● Word and element location records

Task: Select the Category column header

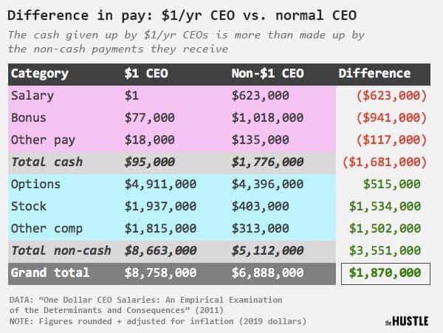Action: [x=40, y=74]
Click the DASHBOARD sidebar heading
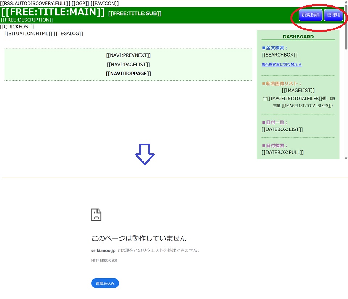 (298, 37)
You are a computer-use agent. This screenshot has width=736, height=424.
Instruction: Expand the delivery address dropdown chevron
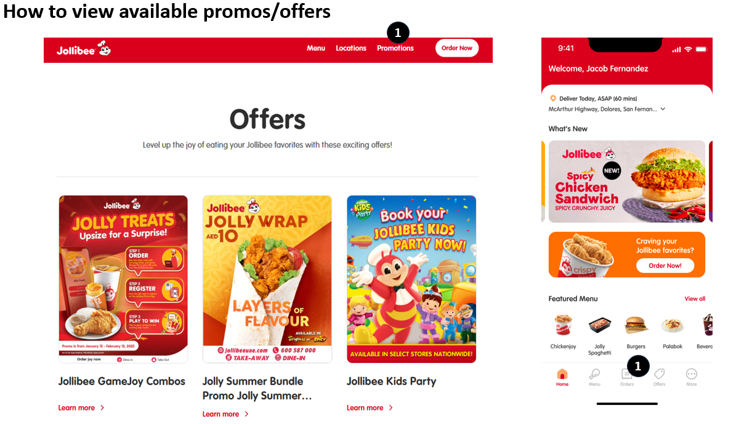pos(663,109)
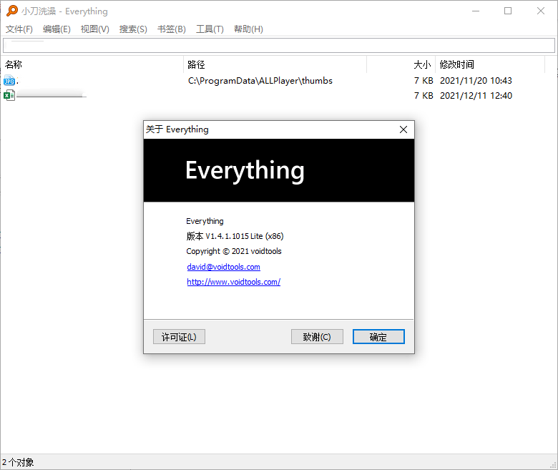This screenshot has height=470, width=558.
Task: Open the 搜索(S) menu
Action: pos(133,29)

● Problem
Rewrite the listing with "sidebar" changed to "navigation" and everything else kept the same. Leave the pictures out.

● Worked answer
Task: Select the Category column header

Action: [x=40, y=74]
Click the DASHBOARD navigation heading
 (298, 37)
You are a computer-use agent. This screenshot has width=736, height=424.
Instruction: Expand the delivery address dropdown chevron
pos(663,109)
This screenshot has height=470, width=558.
Task: Open the 搜索(S) menu
Action: pos(133,29)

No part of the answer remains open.